Only the lines from the one with "Image resolution: width=762" to the end of the records are wanted, each repeated exactly, both ends included.

**Records for the task**
==========
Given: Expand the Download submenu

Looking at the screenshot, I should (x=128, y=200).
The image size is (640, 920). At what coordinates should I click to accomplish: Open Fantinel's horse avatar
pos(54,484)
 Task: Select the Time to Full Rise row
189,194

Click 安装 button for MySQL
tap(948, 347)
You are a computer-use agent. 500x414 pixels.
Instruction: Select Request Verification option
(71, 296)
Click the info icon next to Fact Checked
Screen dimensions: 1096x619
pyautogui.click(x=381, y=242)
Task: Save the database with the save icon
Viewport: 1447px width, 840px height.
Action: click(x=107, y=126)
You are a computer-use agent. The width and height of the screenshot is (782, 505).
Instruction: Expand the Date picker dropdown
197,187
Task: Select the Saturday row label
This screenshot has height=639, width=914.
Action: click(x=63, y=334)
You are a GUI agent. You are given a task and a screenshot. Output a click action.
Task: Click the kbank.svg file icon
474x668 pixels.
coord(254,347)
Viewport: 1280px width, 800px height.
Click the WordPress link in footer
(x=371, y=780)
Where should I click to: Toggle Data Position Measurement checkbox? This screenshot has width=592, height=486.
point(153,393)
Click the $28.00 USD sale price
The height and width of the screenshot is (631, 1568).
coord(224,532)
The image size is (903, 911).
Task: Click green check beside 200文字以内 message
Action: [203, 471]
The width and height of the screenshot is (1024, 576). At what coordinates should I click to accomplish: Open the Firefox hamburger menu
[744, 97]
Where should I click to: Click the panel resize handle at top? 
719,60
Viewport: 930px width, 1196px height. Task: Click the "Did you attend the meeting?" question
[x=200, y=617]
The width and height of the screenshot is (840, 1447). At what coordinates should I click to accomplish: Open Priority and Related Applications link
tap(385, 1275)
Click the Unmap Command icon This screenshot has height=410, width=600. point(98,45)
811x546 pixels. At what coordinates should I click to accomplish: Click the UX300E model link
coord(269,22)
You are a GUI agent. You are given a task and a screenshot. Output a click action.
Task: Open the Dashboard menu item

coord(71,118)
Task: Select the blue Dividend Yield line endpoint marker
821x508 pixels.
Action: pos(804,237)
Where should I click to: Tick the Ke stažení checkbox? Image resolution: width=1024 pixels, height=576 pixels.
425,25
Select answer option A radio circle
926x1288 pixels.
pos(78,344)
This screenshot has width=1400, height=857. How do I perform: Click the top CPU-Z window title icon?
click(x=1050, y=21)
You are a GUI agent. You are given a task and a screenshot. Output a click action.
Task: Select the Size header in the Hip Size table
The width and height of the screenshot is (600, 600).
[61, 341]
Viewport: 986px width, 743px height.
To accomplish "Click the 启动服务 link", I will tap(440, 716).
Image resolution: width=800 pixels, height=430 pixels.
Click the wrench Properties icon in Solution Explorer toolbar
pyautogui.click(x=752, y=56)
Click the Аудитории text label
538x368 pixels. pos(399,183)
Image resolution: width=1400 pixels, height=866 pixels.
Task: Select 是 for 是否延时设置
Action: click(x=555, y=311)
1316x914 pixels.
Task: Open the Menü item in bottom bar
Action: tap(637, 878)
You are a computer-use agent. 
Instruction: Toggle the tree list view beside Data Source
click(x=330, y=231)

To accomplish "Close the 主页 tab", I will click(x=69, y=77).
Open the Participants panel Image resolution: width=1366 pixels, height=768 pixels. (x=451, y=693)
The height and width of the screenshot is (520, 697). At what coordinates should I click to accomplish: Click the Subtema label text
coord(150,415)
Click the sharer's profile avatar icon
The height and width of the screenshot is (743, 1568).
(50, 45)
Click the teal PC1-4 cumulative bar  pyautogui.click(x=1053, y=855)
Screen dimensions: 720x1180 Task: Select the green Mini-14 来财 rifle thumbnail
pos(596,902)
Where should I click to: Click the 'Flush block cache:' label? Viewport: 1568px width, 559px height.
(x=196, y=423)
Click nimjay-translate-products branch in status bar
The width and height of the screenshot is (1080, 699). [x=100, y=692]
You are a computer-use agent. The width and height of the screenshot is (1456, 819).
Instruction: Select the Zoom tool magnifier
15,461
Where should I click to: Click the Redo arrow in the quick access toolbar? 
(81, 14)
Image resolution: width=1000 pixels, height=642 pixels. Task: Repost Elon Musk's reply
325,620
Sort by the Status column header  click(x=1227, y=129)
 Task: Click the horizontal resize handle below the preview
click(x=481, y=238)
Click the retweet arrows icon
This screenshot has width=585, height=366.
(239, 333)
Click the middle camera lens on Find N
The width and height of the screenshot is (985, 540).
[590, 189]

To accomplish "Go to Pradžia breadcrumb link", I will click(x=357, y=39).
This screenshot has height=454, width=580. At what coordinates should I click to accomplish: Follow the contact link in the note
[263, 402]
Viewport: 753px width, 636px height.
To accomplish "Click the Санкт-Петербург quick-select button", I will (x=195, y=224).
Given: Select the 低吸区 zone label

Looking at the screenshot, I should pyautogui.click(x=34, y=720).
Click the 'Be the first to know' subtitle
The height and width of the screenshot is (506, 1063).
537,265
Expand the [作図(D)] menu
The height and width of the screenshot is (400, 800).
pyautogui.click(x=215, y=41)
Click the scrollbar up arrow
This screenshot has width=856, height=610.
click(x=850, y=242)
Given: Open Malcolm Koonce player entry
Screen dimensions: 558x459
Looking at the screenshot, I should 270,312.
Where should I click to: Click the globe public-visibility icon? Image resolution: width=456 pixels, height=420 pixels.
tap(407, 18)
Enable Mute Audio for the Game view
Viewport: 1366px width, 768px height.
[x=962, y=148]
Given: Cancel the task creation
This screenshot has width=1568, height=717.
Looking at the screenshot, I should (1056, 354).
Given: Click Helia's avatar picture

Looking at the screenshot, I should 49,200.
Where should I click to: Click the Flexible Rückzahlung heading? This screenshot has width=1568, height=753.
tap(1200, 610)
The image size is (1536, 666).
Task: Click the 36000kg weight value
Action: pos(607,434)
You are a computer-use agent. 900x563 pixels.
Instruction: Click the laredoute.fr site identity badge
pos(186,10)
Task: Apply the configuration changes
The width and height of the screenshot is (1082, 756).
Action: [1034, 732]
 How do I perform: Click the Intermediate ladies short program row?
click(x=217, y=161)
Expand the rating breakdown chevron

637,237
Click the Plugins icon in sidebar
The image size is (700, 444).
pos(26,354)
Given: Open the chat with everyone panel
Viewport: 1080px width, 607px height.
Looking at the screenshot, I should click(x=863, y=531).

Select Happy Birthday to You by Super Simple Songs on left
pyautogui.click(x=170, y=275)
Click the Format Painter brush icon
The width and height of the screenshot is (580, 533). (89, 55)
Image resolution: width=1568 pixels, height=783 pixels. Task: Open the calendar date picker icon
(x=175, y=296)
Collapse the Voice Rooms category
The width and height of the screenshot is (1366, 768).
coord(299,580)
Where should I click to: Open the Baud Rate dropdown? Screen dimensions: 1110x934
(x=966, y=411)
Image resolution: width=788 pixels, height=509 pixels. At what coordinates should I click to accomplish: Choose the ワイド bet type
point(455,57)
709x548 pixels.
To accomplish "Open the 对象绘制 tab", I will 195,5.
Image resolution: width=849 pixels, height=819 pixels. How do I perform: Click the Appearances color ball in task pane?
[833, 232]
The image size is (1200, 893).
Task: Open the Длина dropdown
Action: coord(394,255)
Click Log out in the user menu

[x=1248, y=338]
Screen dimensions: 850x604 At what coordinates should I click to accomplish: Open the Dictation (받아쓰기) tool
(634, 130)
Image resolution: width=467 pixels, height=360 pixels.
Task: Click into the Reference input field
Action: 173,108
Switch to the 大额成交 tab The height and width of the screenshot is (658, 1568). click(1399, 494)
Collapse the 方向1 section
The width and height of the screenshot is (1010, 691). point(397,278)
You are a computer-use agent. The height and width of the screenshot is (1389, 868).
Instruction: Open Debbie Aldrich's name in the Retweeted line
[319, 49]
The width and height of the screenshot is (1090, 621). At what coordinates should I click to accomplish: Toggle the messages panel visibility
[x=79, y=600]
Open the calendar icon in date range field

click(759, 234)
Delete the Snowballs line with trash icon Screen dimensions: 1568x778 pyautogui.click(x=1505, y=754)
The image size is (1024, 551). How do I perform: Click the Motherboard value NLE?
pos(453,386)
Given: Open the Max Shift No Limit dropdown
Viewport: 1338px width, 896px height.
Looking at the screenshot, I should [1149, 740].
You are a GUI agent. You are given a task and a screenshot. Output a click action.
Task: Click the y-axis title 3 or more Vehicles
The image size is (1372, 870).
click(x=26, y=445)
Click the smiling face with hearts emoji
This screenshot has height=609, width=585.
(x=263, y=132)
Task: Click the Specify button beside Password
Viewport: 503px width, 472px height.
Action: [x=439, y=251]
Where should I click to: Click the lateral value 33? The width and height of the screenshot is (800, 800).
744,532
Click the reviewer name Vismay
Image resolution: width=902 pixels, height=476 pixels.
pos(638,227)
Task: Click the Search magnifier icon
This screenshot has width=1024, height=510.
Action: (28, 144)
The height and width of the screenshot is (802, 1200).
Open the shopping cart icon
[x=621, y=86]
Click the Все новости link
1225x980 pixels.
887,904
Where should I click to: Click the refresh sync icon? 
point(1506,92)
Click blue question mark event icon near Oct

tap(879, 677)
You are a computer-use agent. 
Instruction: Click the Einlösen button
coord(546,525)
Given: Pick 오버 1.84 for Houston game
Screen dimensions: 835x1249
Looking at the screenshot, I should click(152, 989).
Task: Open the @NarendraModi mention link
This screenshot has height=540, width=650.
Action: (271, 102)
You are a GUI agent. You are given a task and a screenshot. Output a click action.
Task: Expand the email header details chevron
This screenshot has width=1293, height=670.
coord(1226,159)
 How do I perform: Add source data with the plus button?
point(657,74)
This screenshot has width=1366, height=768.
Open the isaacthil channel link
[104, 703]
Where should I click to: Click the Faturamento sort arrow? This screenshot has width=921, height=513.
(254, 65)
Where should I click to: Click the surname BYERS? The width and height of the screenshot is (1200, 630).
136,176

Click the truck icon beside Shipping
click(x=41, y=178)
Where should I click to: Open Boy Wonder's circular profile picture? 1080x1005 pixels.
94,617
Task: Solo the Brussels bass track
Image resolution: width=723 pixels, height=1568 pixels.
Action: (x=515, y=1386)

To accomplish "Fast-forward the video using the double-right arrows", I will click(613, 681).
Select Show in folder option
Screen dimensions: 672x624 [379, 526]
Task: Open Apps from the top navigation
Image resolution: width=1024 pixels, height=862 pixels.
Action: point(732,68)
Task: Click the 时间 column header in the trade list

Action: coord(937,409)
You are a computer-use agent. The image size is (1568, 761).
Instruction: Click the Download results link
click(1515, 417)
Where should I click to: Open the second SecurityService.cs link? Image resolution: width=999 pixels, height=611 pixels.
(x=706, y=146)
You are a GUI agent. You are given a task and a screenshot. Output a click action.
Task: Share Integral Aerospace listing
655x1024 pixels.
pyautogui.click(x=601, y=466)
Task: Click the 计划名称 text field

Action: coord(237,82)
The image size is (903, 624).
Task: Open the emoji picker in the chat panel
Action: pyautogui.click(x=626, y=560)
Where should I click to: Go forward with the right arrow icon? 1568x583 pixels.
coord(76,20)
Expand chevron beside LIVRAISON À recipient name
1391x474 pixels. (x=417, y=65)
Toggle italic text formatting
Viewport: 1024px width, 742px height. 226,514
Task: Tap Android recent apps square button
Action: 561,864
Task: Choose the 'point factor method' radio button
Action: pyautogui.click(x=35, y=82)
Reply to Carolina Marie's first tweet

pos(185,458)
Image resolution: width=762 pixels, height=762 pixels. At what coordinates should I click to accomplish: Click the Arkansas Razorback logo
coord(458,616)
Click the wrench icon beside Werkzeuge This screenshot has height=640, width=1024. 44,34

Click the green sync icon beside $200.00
==========
**Result below**
Image resolution: width=762 pixels, height=762 pixels. At what coordinates should I click to accomplish: Click the Arkansas Razorback logo
coord(458,616)
Click the wrench icon beside Werkzeuge This screenshot has height=640, width=1024. 44,34

Click the green sync icon beside $200.00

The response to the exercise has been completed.